▶ **Work to complete**
1. Rewrite the mesothelioma article from "Chemotherapy Combines with" to "make this discovery.", replacing "cisplatin" with "carboplatin".
2. Continue the article on resveratrol and mesothelioma from the point where it ends.
** Opening Document section block **
Chemotherapy Combines with Resveratrol for Effective Attack on Mesothelioma

One of the chemicals found naturally in red wine is called resveratrol. It turns out that combining resveratrol with the chemotherapy drug cisplatin makes the chemo drug more effective against mesothelioma.

Researchers from Soonchunhyang University in Cheonan, South Korea, were the ones to make this discovery.

They said they were excited about this finding because chemotherapy alone usually has only limited effectiveness against mesothelioma.

Chemotherapy works, in part, by causing damage to cancer cells. All human cells — even cancer cells — are supposed to shut down and die when they become damaged. This is programmed into them. It’s called apoptosis.

However, mesothelioma cells have the ability to override this apoptosis programming. This allows them to remain alive and keep spreading, even though damaged by chemotherapy drugs.
** Closing Document section block **
** Opening Entries supplied block **
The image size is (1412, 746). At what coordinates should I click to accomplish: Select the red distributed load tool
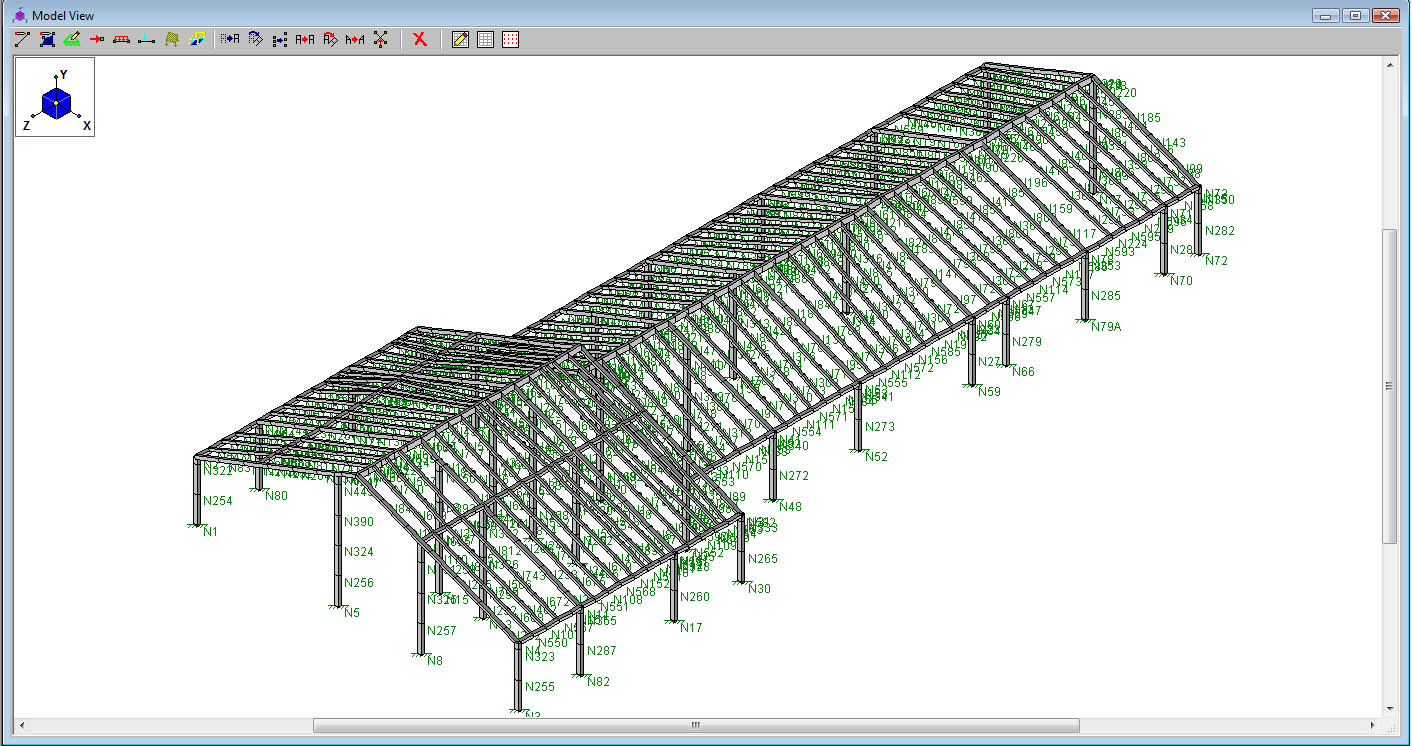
** Closing Entries supplied block **
** Opening Entries supplied block **
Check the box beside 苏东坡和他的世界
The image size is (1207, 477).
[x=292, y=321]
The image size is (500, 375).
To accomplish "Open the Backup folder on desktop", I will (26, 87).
** Closing Entries supplied block **
** Opening Entries supplied block **
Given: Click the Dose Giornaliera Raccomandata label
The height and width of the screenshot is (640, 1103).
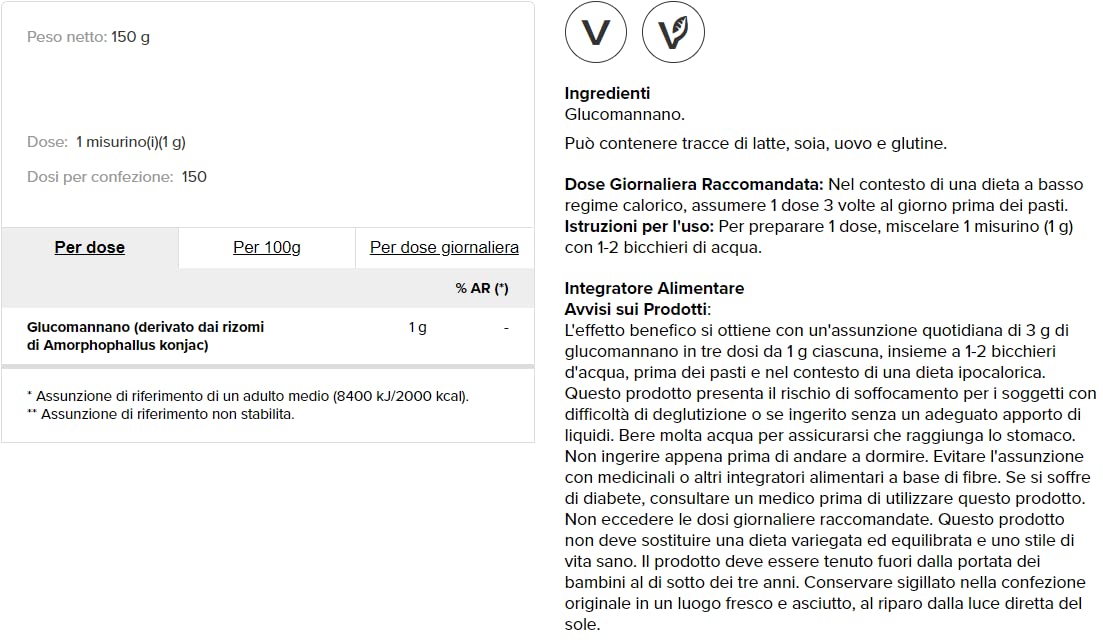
** Closing Entries supplied block **
▶ **Responses by item number**
1.
Chemotherapy Combines with Resveratrol for Effective Attack on Mesothelioma

One of the chemicals found naturally in red wine is called resveratrol. It turns out that combining resveratrol with the chemotherapy drug carboplatin makes the chemo drug more effective against mesothelioma.

Researchers from Soonchunhyang University in Cheonan, South Korea, were the ones to make this discovery.

2.
Resveratrol added to cisplatin can somewhat override the override. This makes it possible, in limited circumstances, for the self-destruct mechanism to operate.

Resveratrol-Cisplatin Combo and Mesothelioma Cells Lines

The researchers pointed out that the resveratrol-cisplatin combination seems to work best against lab-grown mesothelioma from the H-2452 cell line. The pairing is less effective against lab-grown mesothelioma from the MSTO-211H cell line.

A cell line is a collection of cells made available to researchers for use in lab studies. A cell line begins with a tissue sample taken from just one patient.

The cells from the sample are put in a dish and allowed to reproduce. Every generation that follows has the same gene structure and behaviors as the cells in the original sample.

Researchers like working with cell lines because the genetic uniformity means they don’t have to adjust test results to take into account all sorts of variables.

H-2452 is an epithelioid mesothelioma cell line that dates back 25 years. It came from a male nonsmoker’s lung tissues.

MSTO- 211H is a biphasic mesothelioma cell line that began more than 30 years ago. It came from the pleural effusions of a 62-year-old Canadian man who had never undergone chemotherapy.

The Korean researchers were aided in their investigation of resveratrol and cisplatin by scientists from Northeastern University in Boston, Massachusetts.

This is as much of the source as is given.